| What the task requires |
In the entries below, find the line with "Click THE LADDER VIEW heading" and print exactly every line from there up to and including the line with "Task: Click the 证件编号 input field", with no other lines.

====== Working data ======

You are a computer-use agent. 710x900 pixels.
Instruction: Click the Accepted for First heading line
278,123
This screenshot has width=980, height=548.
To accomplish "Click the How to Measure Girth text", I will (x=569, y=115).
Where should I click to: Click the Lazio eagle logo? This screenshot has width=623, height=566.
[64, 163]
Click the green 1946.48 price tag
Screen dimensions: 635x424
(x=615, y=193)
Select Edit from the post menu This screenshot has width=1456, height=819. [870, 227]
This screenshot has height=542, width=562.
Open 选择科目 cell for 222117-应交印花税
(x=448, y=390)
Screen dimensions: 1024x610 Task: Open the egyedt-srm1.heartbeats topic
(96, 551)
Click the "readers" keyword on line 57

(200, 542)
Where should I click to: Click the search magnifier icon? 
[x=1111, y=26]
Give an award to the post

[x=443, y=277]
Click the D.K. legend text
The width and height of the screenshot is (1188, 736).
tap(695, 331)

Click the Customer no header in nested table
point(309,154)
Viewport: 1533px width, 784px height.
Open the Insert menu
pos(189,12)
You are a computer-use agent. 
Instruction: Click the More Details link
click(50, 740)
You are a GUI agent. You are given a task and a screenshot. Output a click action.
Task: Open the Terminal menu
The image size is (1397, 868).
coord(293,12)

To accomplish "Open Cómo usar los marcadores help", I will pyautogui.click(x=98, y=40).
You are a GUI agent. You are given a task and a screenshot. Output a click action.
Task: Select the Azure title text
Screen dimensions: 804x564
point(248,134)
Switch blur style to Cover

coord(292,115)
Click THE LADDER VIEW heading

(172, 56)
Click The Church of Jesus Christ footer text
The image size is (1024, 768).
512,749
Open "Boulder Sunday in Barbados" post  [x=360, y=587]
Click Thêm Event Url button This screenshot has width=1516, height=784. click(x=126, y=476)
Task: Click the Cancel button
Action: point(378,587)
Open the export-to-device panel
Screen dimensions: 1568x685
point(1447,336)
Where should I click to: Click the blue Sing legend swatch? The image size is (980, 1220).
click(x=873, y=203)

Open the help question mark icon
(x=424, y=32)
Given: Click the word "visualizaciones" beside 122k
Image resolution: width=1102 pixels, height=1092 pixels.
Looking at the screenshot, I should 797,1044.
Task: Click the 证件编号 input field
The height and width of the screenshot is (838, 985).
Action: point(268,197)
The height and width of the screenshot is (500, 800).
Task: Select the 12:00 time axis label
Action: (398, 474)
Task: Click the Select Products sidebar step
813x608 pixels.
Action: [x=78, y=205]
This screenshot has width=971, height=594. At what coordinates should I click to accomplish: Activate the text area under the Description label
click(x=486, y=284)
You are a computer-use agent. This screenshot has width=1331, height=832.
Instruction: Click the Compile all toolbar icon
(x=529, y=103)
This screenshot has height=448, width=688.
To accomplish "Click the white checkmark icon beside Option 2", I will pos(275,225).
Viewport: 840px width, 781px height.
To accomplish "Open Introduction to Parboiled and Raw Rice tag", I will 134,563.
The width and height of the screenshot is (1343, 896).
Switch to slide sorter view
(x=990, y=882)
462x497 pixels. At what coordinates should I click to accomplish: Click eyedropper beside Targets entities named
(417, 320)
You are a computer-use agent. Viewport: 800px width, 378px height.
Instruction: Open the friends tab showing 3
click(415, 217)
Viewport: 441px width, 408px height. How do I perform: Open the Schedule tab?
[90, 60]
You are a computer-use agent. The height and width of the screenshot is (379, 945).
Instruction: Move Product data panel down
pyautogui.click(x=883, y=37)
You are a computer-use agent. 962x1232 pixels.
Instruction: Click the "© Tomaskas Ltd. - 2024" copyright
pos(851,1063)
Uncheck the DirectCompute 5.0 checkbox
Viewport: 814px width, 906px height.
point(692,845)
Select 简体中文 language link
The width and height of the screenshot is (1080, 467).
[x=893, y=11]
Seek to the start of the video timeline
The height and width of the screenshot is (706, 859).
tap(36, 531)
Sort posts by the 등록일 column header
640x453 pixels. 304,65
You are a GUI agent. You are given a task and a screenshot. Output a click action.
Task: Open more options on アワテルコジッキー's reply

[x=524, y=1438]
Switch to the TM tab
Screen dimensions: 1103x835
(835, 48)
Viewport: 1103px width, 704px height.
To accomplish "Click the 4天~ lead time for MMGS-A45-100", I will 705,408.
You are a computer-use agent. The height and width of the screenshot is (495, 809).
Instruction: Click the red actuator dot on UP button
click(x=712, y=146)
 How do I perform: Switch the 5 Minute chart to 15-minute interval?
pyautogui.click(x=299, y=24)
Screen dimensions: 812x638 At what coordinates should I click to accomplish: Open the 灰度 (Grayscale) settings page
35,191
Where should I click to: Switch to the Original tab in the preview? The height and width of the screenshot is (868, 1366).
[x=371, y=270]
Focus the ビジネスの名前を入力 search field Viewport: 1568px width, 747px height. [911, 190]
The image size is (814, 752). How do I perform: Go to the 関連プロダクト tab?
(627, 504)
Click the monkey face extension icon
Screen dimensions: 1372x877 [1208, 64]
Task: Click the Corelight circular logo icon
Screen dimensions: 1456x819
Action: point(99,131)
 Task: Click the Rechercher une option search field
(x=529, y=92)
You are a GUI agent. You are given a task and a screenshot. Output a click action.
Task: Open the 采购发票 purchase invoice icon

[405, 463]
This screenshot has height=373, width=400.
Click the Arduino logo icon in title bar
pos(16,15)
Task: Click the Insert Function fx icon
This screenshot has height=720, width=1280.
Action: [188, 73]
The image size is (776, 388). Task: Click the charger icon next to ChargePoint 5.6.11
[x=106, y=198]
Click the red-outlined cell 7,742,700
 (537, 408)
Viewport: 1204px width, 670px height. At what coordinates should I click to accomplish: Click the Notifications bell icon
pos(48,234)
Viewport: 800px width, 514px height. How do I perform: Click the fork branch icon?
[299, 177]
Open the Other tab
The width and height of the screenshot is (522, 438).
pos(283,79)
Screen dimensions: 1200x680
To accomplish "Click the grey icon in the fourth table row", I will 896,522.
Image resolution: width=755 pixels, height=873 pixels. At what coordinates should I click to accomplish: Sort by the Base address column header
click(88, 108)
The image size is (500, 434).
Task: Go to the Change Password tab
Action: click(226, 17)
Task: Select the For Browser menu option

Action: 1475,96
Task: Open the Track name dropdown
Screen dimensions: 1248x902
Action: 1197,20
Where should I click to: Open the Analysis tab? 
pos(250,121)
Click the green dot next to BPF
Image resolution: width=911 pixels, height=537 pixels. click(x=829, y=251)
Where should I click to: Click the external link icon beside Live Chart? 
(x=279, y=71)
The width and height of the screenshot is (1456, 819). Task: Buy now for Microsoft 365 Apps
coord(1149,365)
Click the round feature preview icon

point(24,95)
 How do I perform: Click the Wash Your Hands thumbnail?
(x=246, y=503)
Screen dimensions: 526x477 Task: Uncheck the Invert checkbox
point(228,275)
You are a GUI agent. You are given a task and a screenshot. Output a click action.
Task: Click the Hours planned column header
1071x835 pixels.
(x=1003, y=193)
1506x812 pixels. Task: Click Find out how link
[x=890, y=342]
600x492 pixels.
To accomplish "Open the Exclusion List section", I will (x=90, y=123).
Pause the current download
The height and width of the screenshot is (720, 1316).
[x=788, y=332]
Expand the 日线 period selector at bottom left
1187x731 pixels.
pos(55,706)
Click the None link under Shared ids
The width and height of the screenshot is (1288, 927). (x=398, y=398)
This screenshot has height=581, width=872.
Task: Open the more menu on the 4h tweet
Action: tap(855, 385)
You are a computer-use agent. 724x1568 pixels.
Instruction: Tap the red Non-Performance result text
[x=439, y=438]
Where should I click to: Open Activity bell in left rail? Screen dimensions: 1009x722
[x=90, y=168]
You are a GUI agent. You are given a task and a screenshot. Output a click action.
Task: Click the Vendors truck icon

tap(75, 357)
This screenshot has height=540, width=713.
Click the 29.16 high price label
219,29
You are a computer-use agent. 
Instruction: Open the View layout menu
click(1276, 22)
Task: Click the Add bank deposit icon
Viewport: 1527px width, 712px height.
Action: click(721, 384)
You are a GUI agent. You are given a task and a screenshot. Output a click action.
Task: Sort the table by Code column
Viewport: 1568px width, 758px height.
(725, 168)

======

| Output of the task |
Click THE LADDER VIEW heading

(172, 56)
Click The Church of Jesus Christ footer text
The image size is (1024, 768).
512,749
Open "Boulder Sunday in Barbados" post  [x=360, y=587]
Click Thêm Event Url button This screenshot has width=1516, height=784. click(x=126, y=476)
Task: Click the Cancel button
Action: point(378,587)
Open the export-to-device panel
Screen dimensions: 1568x685
point(1447,336)
Where should I click to: Click the blue Sing legend swatch? The image size is (980, 1220).
click(x=873, y=203)

Open the help question mark icon
(x=424, y=32)
Given: Click the word "visualizaciones" beside 122k
Image resolution: width=1102 pixels, height=1092 pixels.
Looking at the screenshot, I should 797,1044.
Task: Click the 证件编号 input field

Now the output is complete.